Saved entries>

┌────────

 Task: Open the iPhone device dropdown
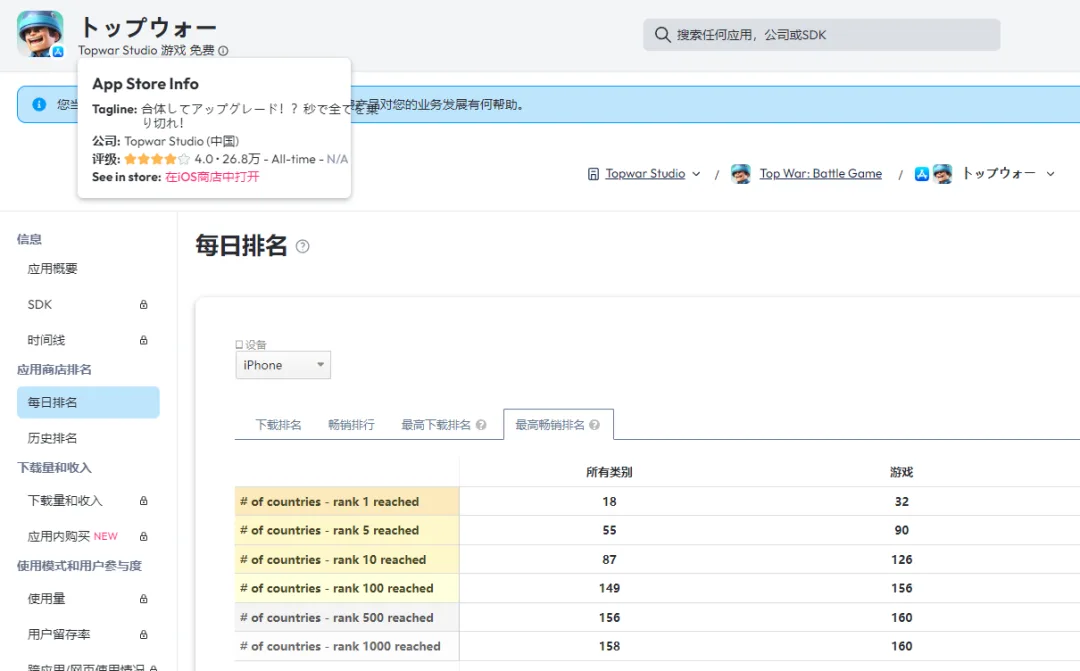pos(283,365)
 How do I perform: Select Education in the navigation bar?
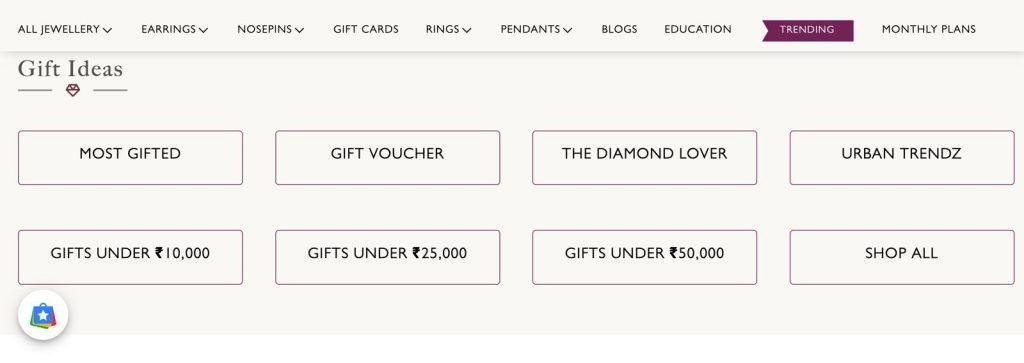pyautogui.click(x=697, y=29)
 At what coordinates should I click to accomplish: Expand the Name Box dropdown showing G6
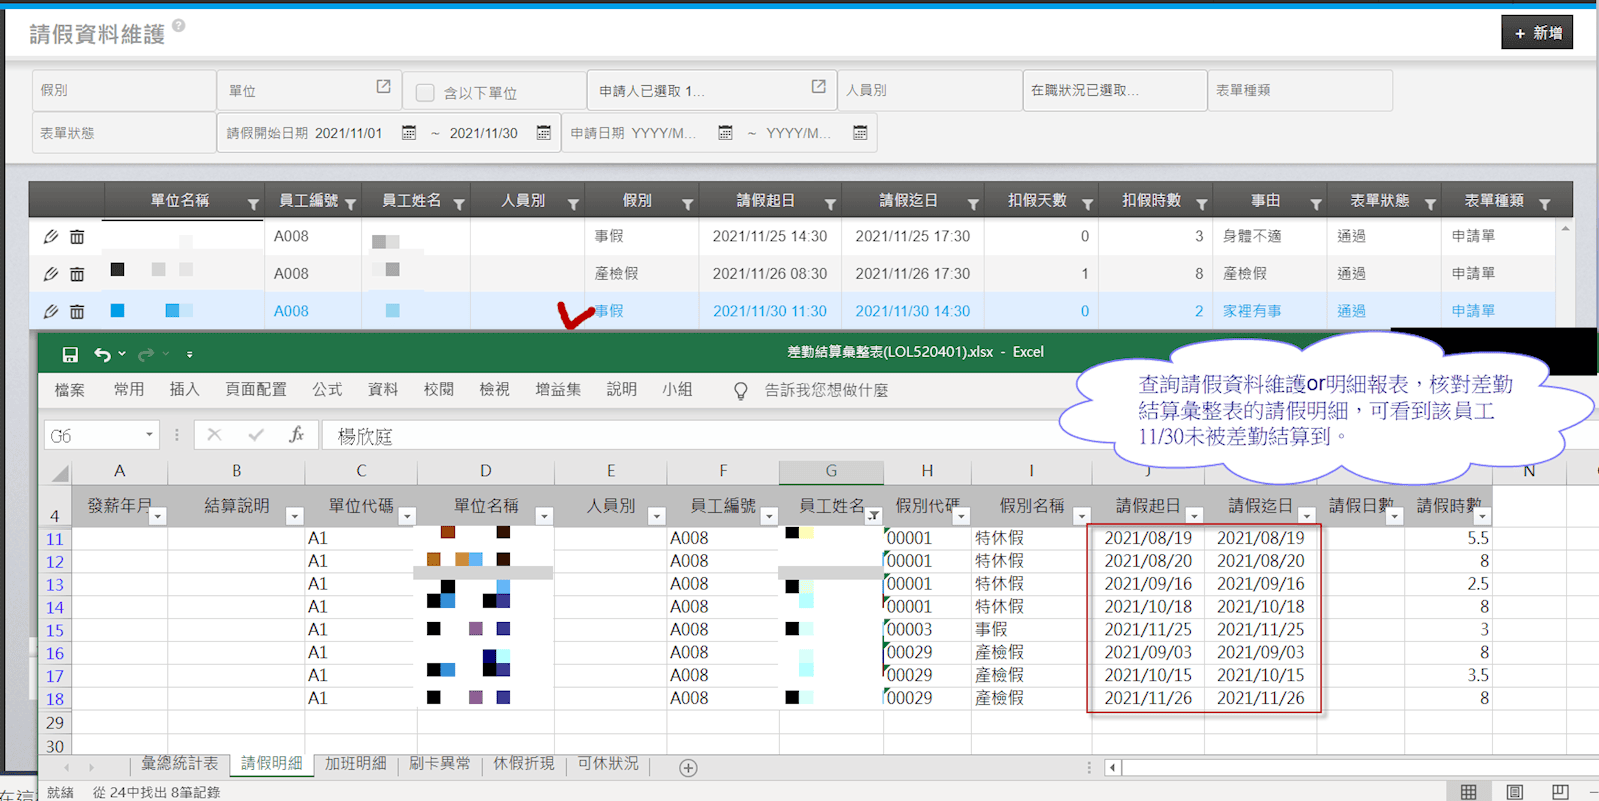point(149,435)

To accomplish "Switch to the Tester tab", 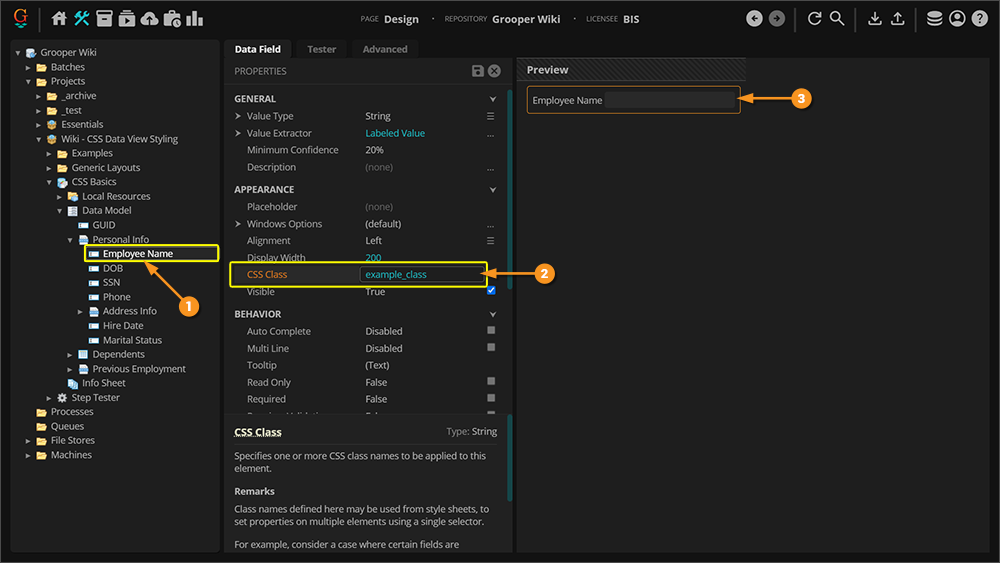I will [321, 49].
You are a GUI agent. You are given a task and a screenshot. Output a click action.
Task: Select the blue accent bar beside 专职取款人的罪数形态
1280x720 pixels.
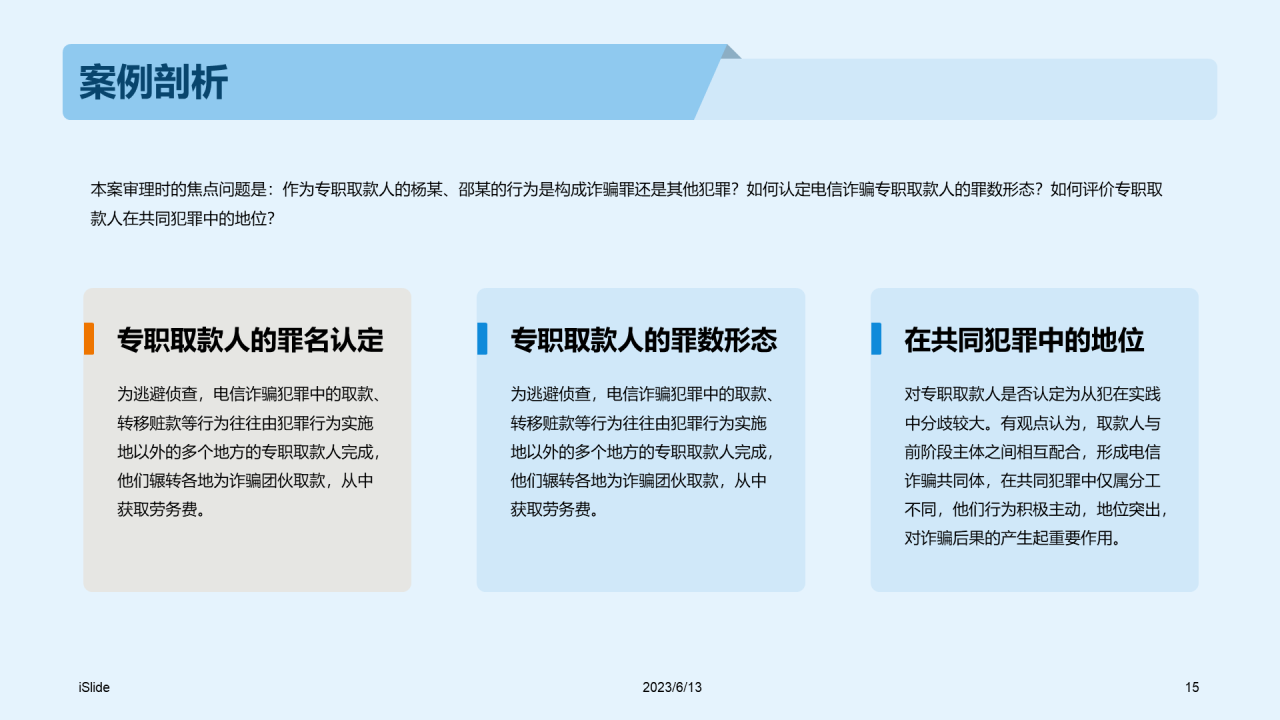pyautogui.click(x=485, y=339)
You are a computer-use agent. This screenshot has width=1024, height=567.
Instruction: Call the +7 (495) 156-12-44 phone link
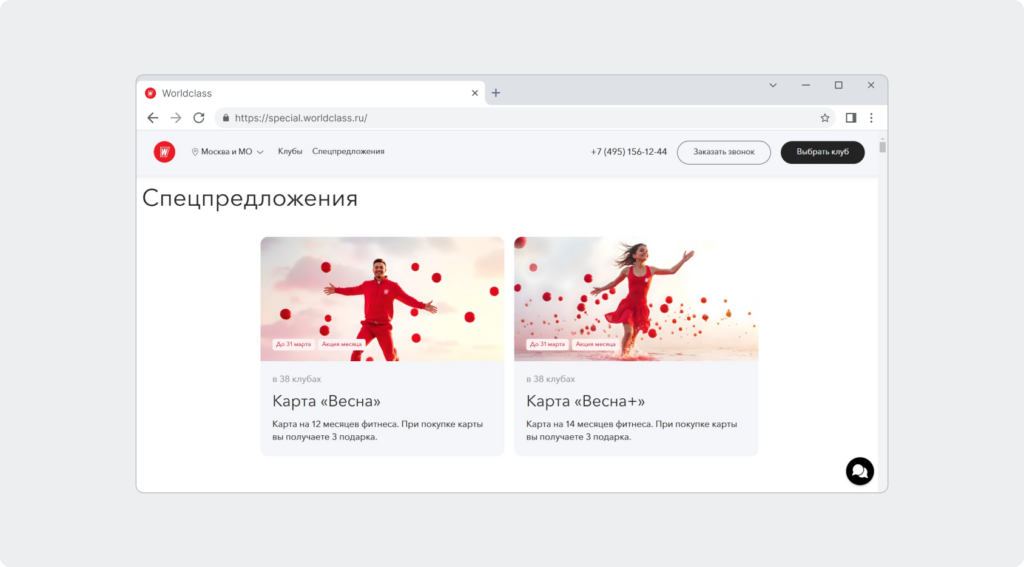click(x=628, y=152)
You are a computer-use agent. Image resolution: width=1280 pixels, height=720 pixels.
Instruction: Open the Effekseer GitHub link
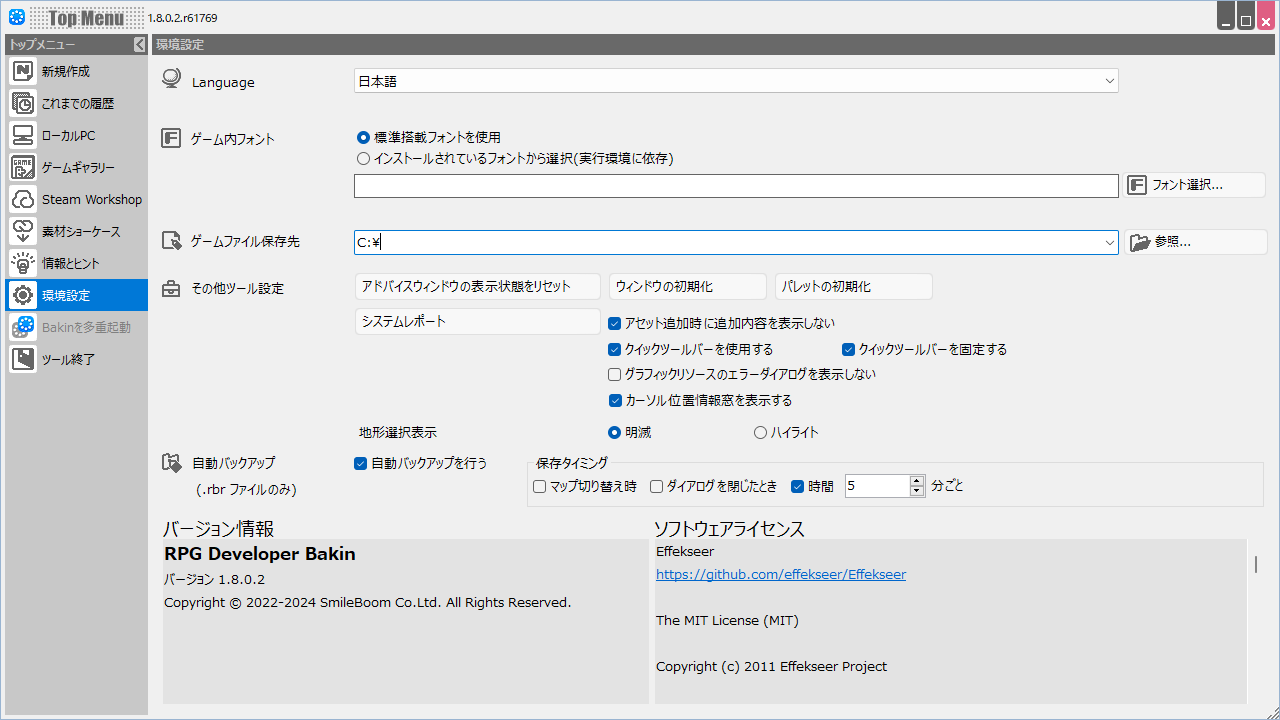780,575
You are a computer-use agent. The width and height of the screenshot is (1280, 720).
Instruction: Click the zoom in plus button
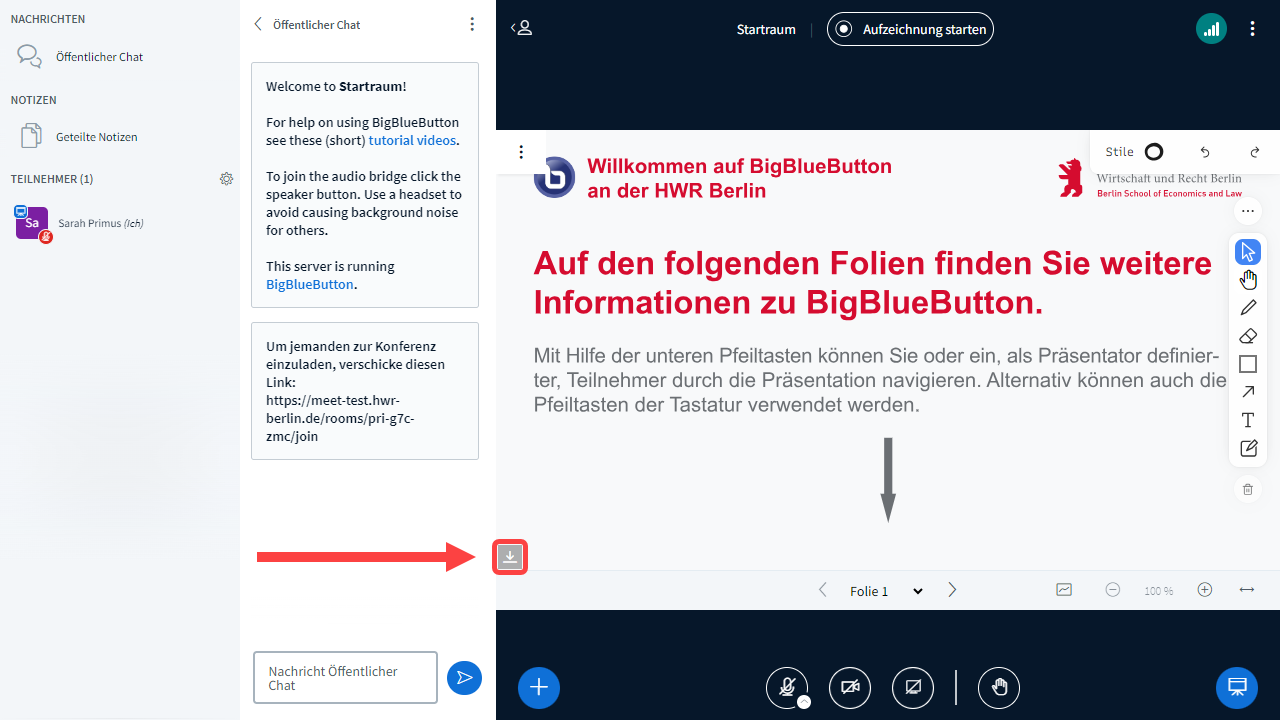(x=1205, y=590)
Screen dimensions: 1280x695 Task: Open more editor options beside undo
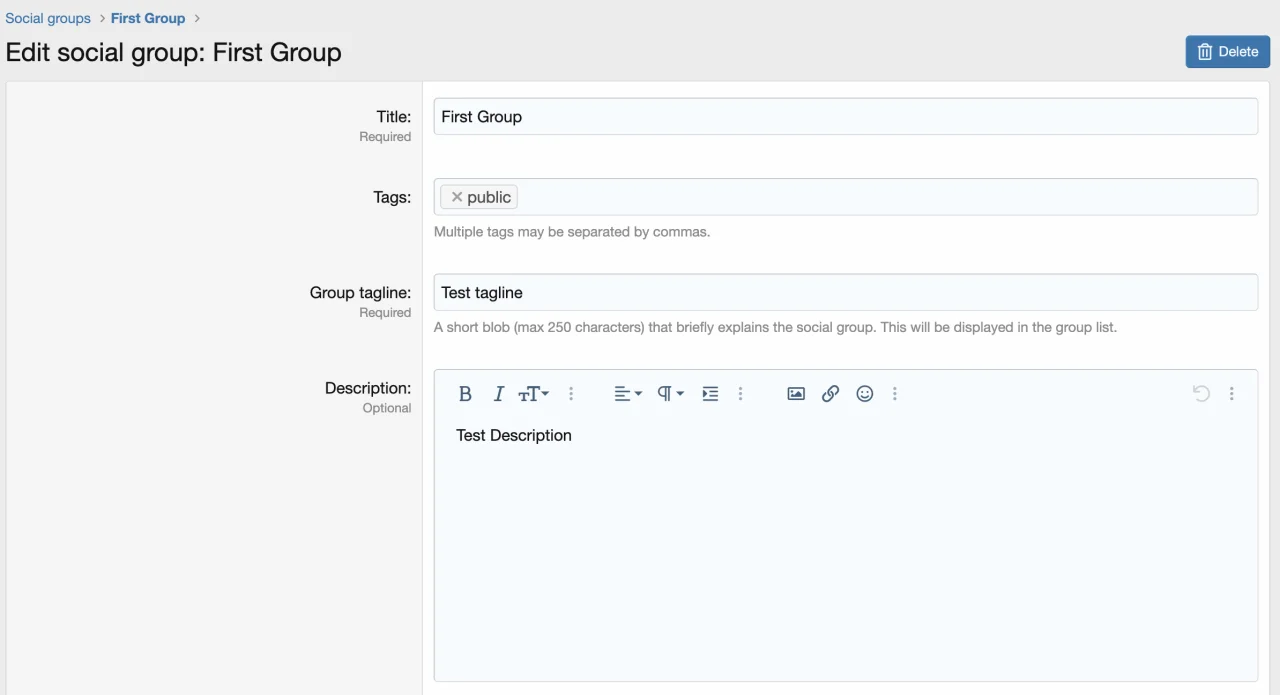click(1232, 394)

└────────

All lines carrying the word "computer" must be copied from the data above.

You are a computer-use agent. This screenshot has width=1024, height=567.
You are a computer-use agent. Image resolution: width=1280 pixels, height=720 pixels.
You are a computer-use agent. The width and height of the screenshot is (1280, 720).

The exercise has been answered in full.